Give a verbatim repeat of the lines that run from the line containing "659x545 pixels." to the end of the data below.

### DATA RECORDS ###

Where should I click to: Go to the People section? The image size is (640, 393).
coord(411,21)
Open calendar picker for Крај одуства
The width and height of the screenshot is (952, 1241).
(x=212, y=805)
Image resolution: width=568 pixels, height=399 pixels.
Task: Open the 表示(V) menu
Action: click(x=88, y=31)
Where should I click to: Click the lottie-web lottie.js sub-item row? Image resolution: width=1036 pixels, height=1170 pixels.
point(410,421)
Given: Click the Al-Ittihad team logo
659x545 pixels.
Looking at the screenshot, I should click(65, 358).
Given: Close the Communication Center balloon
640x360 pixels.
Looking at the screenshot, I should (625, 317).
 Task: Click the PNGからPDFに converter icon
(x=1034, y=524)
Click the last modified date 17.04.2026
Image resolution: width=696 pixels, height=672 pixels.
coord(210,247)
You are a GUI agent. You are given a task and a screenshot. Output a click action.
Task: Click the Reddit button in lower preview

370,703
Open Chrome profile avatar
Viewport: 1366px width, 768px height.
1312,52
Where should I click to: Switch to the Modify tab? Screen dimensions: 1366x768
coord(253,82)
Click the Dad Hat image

###

# [ANSWER TO THE EXERCISE]
659x545 pixels.
Looking at the screenshot, I should click(65, 358).
Given: Close the Communication Center balloon
640x360 pixels.
Looking at the screenshot, I should (625, 317).
 Task: Click the PNGからPDFに converter icon
(x=1034, y=524)
Click the last modified date 17.04.2026
Image resolution: width=696 pixels, height=672 pixels.
coord(210,247)
You are a GUI agent. You are given a task and a screenshot. Output a click action.
Task: Click the Reddit button in lower preview

370,703
Open Chrome profile avatar
Viewport: 1366px width, 768px height.
1312,52
Where should I click to: Switch to the Modify tab? Screen dimensions: 1366x768
coord(253,82)
Click the Dad Hat image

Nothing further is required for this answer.